- _Texto fornecido_:
○ ○ ○

7. A requerente procedeu ainda ao pagamento dos impostos (IMT e Imposto de Selo) referentes à fração autónoma designada "(…)", nos valores de € 2.692,27 e de € 1.333,20, respetivamente.

8. E ao pagamento dos impostos (IMT e Imposto de Selo) referentes à fração autónoma designada "(…)", nos valores de € 347,95 e de € 42,82.

9. Para pagamento dos registos de aquisição da fração “(…)” e "(…)" a favor do menor a requerente despendeu ainda a quantia de € 225,00 mais € 225,00.

10. Na sequência do acordado entre requerente e requeridos, a então advogada destes, no dia 12/07/2018, redigiu uma procuração irrevogável em nome dos requeridos os quais, na qualidade de pais e em legal representação do seu filho menor, II, constituíram seu bastante procurador o sócio-gerente da requerente, "...a quem conferiram poderes para qualquer um deles e em representação deles mandantes, prometer vender e, ou, vender, podendo fazer negócio consigo mesmo, os seguintes bens:

- Fração autónoma designada pelas letras "(…)", correspondente a um aparcamento na cave, com 13,54 m2, designado pelo no 47, com entrada pelo no ...4 da Praceta ..., da freguesia ..., concelho ..., inscrito como artigo matricial ...99, descrita na CRP ... sob o n.º ...82;

- Fração autónoma designada pelas letras "(…)", correspondente a uma habitação (T-2) no ..., designada por 1.0B, no edifício 1, com entrada pelo n.º ...04, da Praceta ..., da freguesia ..., concelho ..., inscrito como artigo matricial ...99, descrita na CRP ... sob o n.º ...82;

Mais, conferiram poderes para, junto das competentes Repartições de Finanças, Câmara Municipais e Cartórios Notariais, requerer tudo quanto se torne necessário ao mencionado fim e junto das competentes Conservatórias do Registo Predial, requerer quaisquer atos de registo, provisórios ou definitivos, averbamentos e cancelamentos, bem assim, assinar contratos-promessa de compra e venda e outorgar e assinar as competentes escrituras e outros documentos que se tornem imprescindíveis à boa execução deste mandato.

Disseram ainda os outorgantes que esta procuração é conferida no interesse do mandatário, pelo que é irrevogável nos termos do número três do artigo duzentos e sessenta e cinco e do número dois do artigo mil cento e setenta, ambos do Código Civil, e não caducará por morte, interdição ou inabilitação dos mandantes, nos termos do artigo mil cento e setenta e cinco do mesmo Código.

Assim, o disseram e outorgaram.

Fez-se a leitura deste instrumento e explicação do seu conteúdo em voz alta aos outorgantes e na presença simultânea deles.»

11. Por decisão de 12/11/2019, proferida no processo que correu termos no MP - Procuradoria da República da Comarca ... - Procuradoria do Juízo de Família e Menores ..., sob o n.º 747/19...., foi indeferido o pedido dos requeridos para autorização judicial para a prática do ato de venda dos 2 bens imóveis acima identificados, a favor da requerente.

○ ○ ○

- _Registos de dados_:
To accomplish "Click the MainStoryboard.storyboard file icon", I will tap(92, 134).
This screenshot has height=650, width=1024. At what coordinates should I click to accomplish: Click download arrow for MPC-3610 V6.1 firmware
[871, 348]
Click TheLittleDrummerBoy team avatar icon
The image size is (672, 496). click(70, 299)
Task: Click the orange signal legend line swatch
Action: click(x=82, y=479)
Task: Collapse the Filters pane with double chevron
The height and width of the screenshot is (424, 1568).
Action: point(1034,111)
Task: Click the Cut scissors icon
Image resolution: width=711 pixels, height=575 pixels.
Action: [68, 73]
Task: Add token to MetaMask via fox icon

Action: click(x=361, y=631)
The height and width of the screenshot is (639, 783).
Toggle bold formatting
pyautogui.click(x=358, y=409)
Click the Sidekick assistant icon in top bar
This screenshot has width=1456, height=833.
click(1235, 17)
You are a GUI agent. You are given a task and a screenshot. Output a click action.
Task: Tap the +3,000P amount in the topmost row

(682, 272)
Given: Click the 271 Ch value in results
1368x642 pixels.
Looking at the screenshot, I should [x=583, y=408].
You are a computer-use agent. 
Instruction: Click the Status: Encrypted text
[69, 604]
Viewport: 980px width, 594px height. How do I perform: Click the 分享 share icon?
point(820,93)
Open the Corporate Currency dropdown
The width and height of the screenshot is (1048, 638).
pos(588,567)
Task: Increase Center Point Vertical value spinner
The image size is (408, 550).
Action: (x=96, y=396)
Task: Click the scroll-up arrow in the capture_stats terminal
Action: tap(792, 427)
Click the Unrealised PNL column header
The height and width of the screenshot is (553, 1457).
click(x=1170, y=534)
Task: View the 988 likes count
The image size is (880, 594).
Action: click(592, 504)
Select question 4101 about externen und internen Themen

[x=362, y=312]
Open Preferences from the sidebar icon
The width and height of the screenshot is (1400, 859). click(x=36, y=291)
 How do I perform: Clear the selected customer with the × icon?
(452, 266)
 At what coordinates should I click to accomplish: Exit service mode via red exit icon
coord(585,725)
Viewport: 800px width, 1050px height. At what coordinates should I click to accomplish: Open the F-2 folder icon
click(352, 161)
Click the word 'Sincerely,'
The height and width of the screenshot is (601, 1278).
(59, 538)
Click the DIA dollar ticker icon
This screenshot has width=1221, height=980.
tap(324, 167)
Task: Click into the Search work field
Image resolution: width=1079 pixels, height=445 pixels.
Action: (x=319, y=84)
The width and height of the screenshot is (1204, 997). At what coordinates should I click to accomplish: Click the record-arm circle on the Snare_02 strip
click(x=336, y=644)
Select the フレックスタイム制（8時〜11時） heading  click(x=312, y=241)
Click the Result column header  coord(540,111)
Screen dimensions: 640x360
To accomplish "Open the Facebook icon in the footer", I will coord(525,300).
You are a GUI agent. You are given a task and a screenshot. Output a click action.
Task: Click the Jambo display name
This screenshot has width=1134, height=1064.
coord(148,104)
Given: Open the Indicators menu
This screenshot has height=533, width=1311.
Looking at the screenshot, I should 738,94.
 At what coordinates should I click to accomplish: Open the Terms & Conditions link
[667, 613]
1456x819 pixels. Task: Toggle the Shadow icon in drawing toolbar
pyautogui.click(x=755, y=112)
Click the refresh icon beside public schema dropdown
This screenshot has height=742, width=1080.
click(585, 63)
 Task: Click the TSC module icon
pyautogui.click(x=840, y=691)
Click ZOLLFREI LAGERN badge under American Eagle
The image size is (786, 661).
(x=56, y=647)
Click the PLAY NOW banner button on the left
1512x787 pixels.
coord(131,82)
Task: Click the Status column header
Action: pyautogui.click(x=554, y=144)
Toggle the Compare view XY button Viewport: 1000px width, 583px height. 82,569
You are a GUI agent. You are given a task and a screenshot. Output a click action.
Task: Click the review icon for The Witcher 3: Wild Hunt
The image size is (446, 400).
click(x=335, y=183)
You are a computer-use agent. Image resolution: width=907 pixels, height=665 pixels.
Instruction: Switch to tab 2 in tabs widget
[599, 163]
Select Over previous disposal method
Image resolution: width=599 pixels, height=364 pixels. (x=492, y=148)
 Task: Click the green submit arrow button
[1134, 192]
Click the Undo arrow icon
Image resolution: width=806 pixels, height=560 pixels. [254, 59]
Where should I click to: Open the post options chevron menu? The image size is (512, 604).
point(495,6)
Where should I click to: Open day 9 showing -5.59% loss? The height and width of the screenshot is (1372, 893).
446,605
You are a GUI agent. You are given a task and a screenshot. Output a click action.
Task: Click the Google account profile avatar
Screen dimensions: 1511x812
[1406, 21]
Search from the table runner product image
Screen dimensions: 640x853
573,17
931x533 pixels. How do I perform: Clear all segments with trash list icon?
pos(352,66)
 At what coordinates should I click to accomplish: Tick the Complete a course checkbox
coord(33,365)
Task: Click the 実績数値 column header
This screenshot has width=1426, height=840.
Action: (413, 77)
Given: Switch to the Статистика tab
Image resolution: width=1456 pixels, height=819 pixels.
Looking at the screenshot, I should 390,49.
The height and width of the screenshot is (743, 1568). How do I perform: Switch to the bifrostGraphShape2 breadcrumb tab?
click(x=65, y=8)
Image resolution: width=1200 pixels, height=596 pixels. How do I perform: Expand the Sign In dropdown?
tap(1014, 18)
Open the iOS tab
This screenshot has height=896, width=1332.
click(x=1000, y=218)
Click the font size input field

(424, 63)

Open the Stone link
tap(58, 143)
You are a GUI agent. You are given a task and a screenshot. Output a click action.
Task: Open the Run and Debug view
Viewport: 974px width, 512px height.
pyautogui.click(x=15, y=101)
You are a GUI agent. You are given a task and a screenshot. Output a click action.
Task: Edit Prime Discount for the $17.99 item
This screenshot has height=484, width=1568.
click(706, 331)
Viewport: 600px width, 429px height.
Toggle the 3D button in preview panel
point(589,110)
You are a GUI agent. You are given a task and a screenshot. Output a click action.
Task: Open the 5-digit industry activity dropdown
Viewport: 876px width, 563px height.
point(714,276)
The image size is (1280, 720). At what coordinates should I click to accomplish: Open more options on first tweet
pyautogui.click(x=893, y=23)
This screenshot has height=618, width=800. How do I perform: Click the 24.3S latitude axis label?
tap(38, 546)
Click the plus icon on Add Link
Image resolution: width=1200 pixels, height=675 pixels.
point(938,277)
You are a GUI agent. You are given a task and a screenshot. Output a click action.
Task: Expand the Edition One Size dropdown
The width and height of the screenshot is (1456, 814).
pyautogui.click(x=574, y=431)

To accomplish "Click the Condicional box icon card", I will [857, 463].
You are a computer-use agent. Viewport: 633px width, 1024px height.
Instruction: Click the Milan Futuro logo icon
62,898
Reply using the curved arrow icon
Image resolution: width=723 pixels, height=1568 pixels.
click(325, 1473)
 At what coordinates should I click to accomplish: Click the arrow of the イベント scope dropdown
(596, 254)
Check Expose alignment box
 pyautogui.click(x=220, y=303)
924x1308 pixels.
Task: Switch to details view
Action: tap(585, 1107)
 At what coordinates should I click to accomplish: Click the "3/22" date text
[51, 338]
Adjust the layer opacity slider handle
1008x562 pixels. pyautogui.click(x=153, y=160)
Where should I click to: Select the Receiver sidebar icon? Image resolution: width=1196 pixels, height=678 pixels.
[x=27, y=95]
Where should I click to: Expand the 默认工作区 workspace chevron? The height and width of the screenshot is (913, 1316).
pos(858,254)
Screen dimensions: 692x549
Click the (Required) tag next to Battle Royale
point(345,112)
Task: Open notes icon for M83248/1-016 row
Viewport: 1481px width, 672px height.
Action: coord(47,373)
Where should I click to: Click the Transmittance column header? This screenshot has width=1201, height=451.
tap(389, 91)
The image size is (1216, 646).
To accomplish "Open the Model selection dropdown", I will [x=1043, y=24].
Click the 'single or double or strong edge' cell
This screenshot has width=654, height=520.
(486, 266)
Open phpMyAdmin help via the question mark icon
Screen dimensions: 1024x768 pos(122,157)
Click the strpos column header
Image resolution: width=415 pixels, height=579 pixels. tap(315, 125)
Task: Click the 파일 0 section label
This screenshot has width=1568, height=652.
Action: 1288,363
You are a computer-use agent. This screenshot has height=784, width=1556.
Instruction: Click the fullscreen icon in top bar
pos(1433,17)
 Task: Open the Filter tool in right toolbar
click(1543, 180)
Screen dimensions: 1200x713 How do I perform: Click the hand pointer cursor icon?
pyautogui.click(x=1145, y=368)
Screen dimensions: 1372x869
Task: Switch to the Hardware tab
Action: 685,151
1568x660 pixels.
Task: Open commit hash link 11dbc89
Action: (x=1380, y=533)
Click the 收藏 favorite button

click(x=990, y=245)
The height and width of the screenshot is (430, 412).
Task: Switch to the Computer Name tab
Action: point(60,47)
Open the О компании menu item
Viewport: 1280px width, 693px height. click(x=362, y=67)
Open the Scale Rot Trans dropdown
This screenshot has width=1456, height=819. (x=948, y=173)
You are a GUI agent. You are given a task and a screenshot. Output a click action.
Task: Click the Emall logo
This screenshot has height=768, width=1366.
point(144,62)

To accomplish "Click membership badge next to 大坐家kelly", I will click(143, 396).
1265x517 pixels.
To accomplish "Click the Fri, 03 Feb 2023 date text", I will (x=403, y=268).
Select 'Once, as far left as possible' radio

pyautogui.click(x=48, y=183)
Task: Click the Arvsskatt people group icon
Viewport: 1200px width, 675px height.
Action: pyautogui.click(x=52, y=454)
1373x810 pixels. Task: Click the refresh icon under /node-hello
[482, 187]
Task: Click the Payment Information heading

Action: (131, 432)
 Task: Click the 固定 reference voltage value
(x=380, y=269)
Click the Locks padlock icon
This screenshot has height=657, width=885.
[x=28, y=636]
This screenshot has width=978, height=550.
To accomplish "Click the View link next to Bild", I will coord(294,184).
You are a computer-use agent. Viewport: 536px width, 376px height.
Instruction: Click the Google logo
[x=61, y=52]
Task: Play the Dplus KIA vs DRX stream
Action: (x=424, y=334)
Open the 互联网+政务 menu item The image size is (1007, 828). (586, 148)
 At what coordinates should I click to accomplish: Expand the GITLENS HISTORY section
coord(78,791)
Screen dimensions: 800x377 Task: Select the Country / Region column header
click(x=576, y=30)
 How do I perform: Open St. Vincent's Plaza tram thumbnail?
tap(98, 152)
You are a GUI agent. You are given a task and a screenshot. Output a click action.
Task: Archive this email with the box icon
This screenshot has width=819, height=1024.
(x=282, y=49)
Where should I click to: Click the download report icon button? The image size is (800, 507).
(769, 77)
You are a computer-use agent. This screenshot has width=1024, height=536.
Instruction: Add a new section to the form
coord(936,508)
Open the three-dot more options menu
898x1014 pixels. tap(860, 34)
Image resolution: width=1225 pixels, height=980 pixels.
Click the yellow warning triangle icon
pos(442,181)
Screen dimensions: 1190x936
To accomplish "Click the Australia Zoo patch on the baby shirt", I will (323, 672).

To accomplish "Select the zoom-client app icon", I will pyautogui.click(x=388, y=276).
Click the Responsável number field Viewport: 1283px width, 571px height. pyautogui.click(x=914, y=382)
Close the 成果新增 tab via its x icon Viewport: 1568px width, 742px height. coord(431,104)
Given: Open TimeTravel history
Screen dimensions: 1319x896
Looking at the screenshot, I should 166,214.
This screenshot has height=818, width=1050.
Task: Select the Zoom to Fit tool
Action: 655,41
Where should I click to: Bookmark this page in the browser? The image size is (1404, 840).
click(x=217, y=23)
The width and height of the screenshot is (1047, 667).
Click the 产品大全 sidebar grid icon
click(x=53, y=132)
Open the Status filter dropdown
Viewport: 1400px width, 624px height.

○ ○ ○

- _Tarefas propostas_:
A. Segundo o texto fornecido, em que data a então advogada dos requeridos redigiu a procuração irrevogável?
B. Reproduza do texto fornecido o trecho que começa nas palavras "8. E ao pagamento" e termina logo após as palavras "mais € 225,00.".
C. Indique todas as situações dos mandantes que, de acordo com o texto fornecido, não farão caducar a procuração.
Os registos provêm de uma fonte diferente da do texto.

- _Respostas ao exercício_:
A. No dia 12/07/2018.

B.
8. E ao pagamento dos impostos (IMT e Imposto de Selo) referentes à fração autónoma designada "(…)", nos valores de € 347,95 e de € 42,82.

9. Para pagamento dos registos de aquisição da fração “(…)” e "(…)" a favor do menor a requerente despendeu ainda a quantia de € 225,00 mais € 225,00.

C. Morte, interdição e inabilitação.